What is being asked:
The required output is the line containing "Given: Click the 100–599 households value" followed by every later line through the end of the data, all reproduced exactly.

Records for the task:
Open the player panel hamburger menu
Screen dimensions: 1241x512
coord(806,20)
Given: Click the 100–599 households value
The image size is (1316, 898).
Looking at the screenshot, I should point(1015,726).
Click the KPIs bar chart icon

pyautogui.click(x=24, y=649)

Response area:
Given: Click the 100–599 households value
The image size is (1316, 898).
Looking at the screenshot, I should point(1015,726).
Click the KPIs bar chart icon

pyautogui.click(x=24, y=649)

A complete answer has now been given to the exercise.